Open system (systems theory)
An open system is a system that has external interactions. Such interactions can take the form of information, energy, or material transfers into or out of the system boundary, depending on the discipline which defines the concept. An open system is contrasted with the concept of an isolated system which exchanges neither energy, matter, nor information with its environment. An open system is also known as a flow system.
The concept of an open system was formalized within a framework that enabled one to interrelate the theory of the organism, thermodynamics, and evolutionary theory. This concept was expanded upon with the advent of information theory and subsequently systems theory. Today the concept has its applications in the natural and social sciences.
The definition of an open system assumes that there are supplies of energy that cannot be depleted; in practice, this energy is supplied from some source in the surrounding environment, which can be treated as infinite for the purposes of study. One type of open system is the radiant energy system, which receives its energy from solar radiation – an energy source that can be regarded as inexhaustible for all practical purposes.
In the social sciences an open system is a process that exchanges material, energy, people, capital and information with its environment. French/Greek philosopher Kostas Axelos argued that seeing the "world system" as inherently open (though unified) would solve many of the problems in the social sciences, including that of praxis (the relation of knowledge to practice), so that various social scientific disciplines would work together rather than create a monopoly whereby the world appears only sociological, political, historical, or psychological. Axelos argues that theorizing a closed system contributes to making it closed, and is thus a conservative approach. The Althusserian concept of overdetermination (drawing on Sigmund Freud) posits that there are always multiple causes in every event.
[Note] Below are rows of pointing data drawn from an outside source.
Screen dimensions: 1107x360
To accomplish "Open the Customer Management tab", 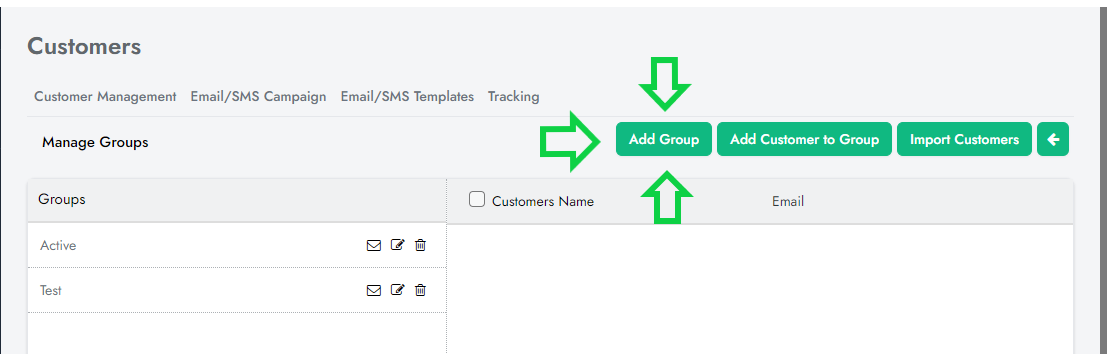I will pos(105,97).
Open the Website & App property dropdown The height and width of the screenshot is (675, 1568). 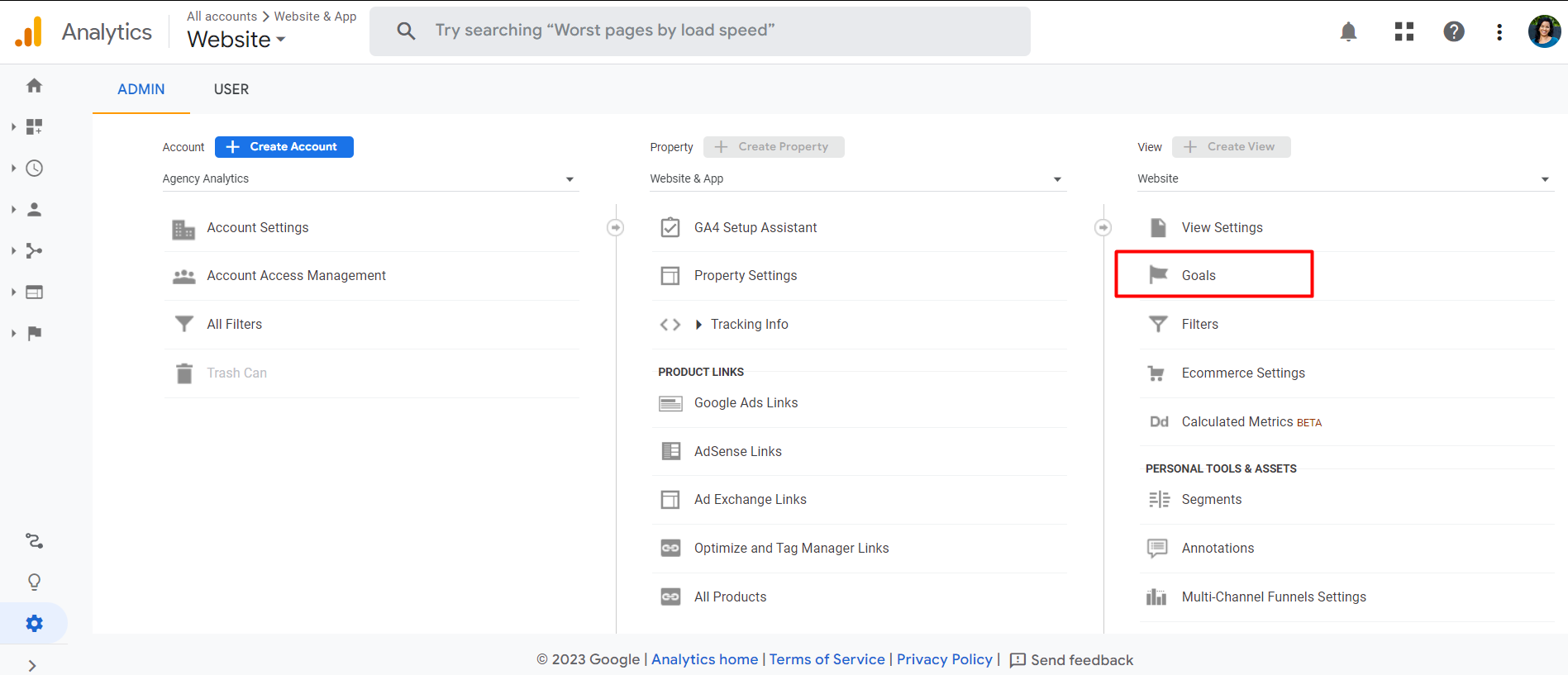(856, 179)
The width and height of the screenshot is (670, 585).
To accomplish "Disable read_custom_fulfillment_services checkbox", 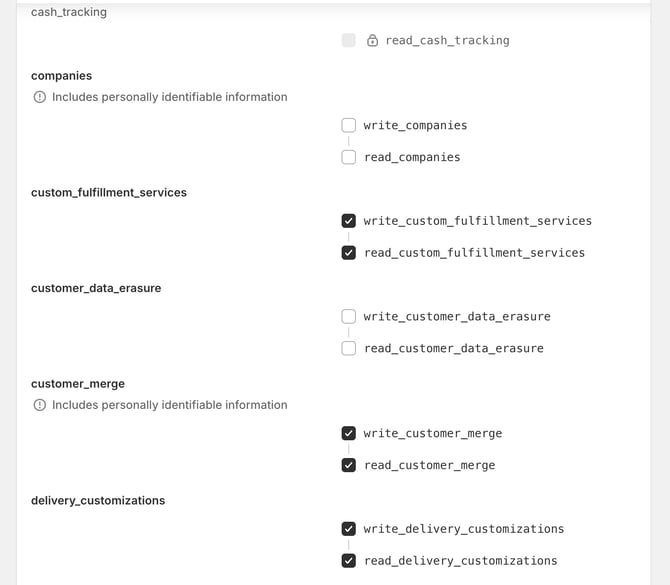I will [x=348, y=253].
David Harvey uses this to argue that when systems such as capitalism enter a phase of crisis, it could happen through one of a number of elements, such as gender roles, the relation to nature/the environment, or crises in accumulation. Looking at the crisis in accumulation, Harvey argues that phenomena such as foreign direct investment, privatization of state-owned resources, and accumulation by dispossession act as necessary outlets when capital has overaccumulated too much in private hands and cannot circulate effectively in the marketplace. He cites the forcible displacement of Mexican and Indian peasants since the 1970s and the Asian and South-East Asian financial crisis of 1997-8, involving "hedge fund raising" of national currencies, as examples of this.